TAG24: Die EU ist in Brüssel und Straßburg zu Hause. Wo genau haben Sie Ihr Büro?
Matthias Ecke: An beiden Standorten.
TAG24: Klingt teuer! Warum braucht es denn überhaupt zwei EU-Standorte?
Ecke: Meiner Meinung nach braucht es die nicht. Mit der bescheidenen Erfahrung von einigen Wochen würde ich mich, wenn ich müsste, für Brüssel entscheiden. Das ist schon klarer strukturiert. Straßburg ist dagegen ein Labyrinth. Im Übrigen befürwortet das Europäische Parlament auch die Zusammenlegung auf einen Sitz und spricht das regelmäßig wieder an.

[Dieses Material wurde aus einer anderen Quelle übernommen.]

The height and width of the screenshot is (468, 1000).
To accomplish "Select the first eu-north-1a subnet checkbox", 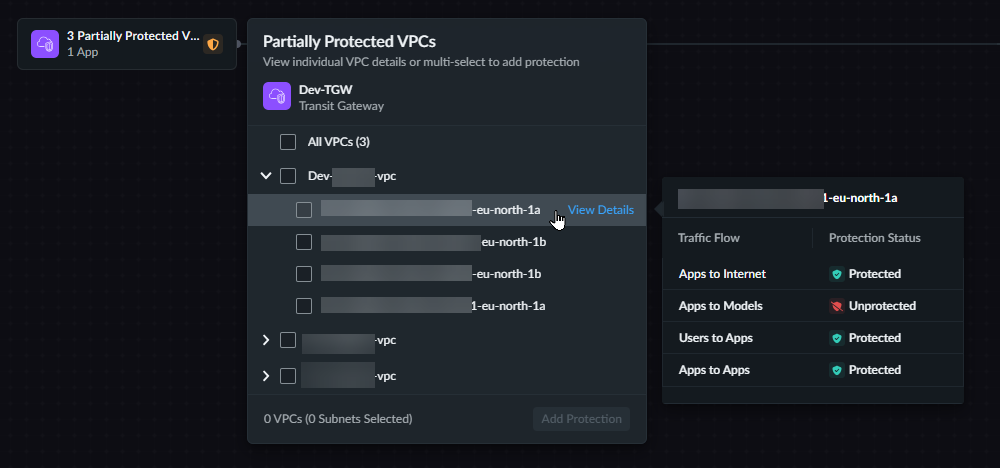I will click(304, 210).
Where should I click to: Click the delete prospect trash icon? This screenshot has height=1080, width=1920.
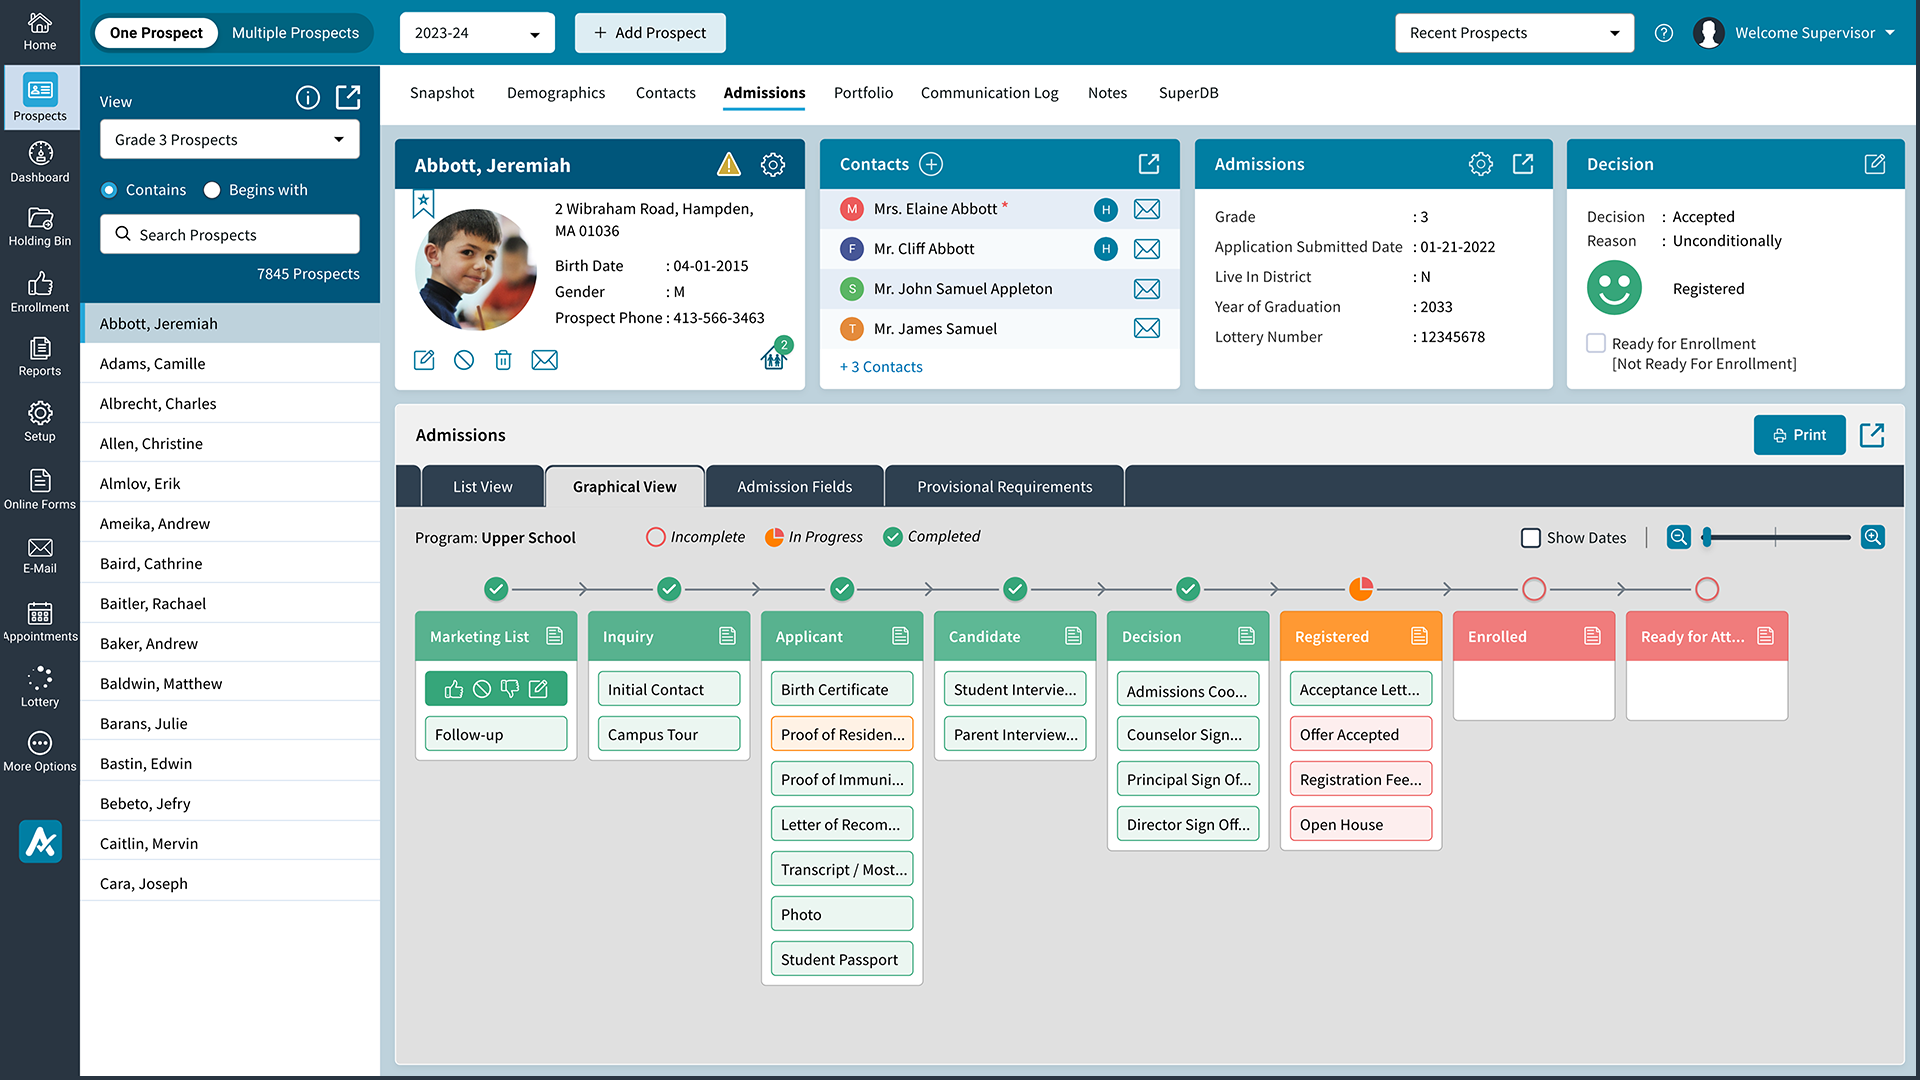503,360

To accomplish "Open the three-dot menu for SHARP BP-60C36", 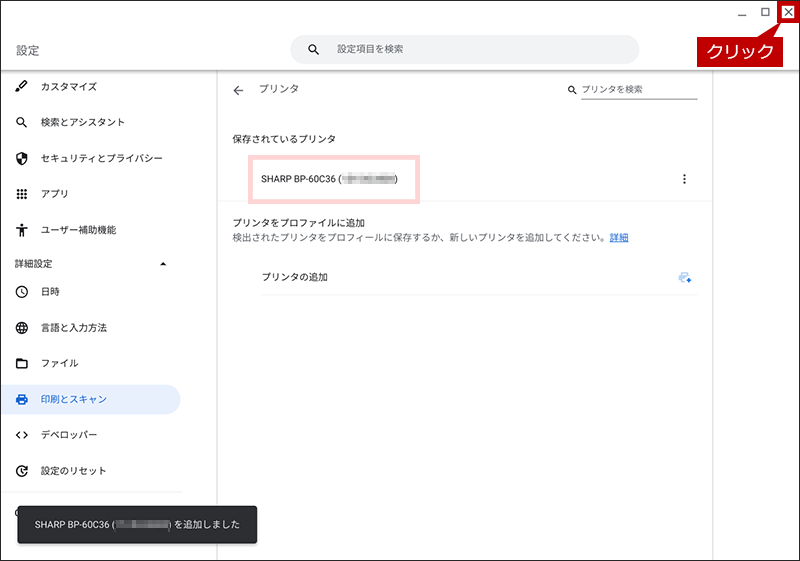I will click(x=684, y=179).
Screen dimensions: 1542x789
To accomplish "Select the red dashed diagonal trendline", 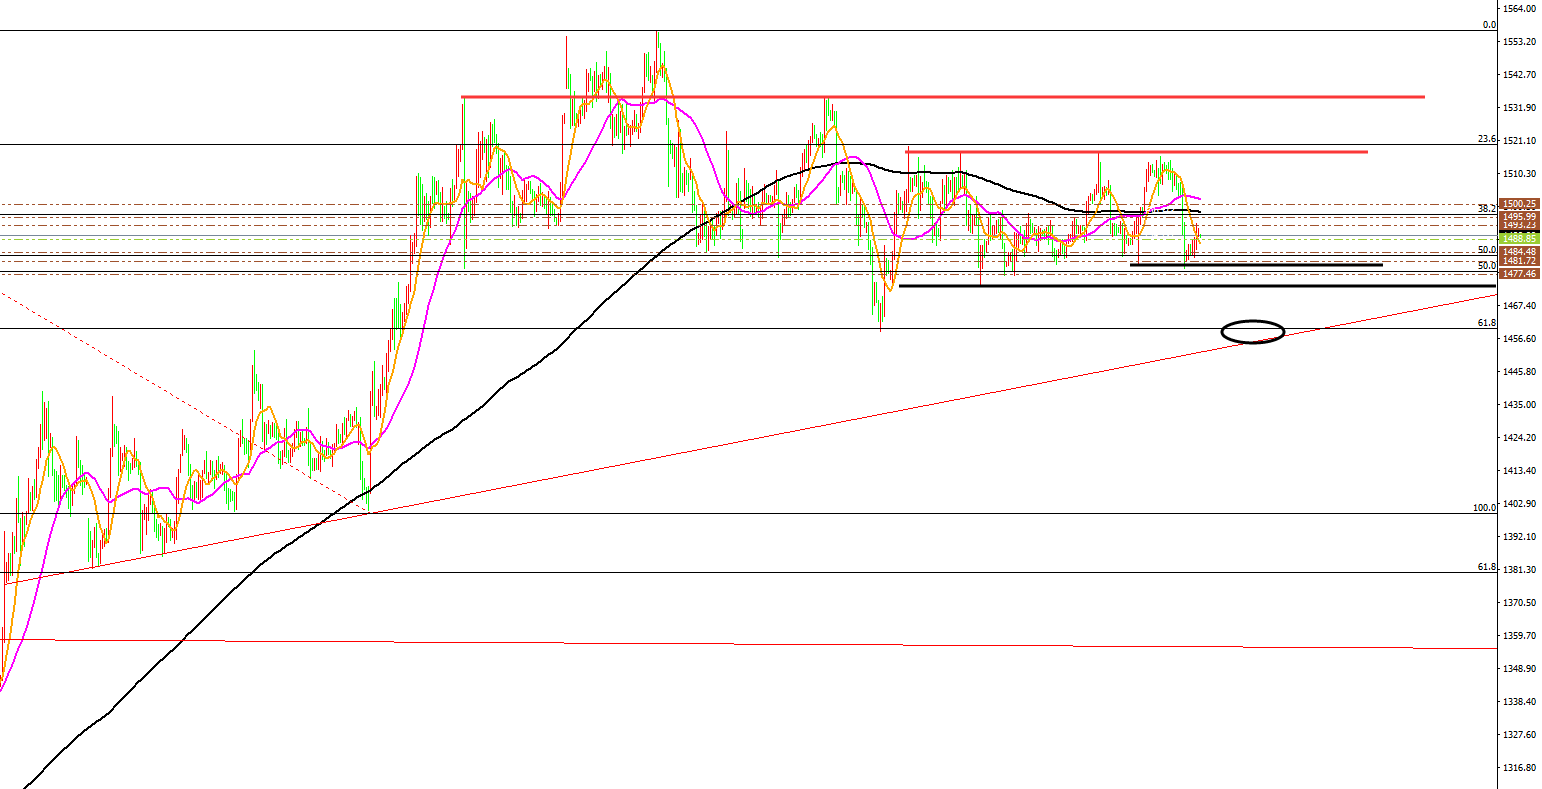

Dass Straßburg der Standort des Parlaments ist, ist in den Europäischen Verträgen festgehalten und die französische Regierung ist da wenig verhandlungsbereit. Wenn es nach mir ginge, können wir das aber gerne reduzieren.
TAG24: Wie ist für Sie als Abgeordneten eigentlich das Verhältnis zwischen Anwesenheit vor Ort und daheim bei der Familie?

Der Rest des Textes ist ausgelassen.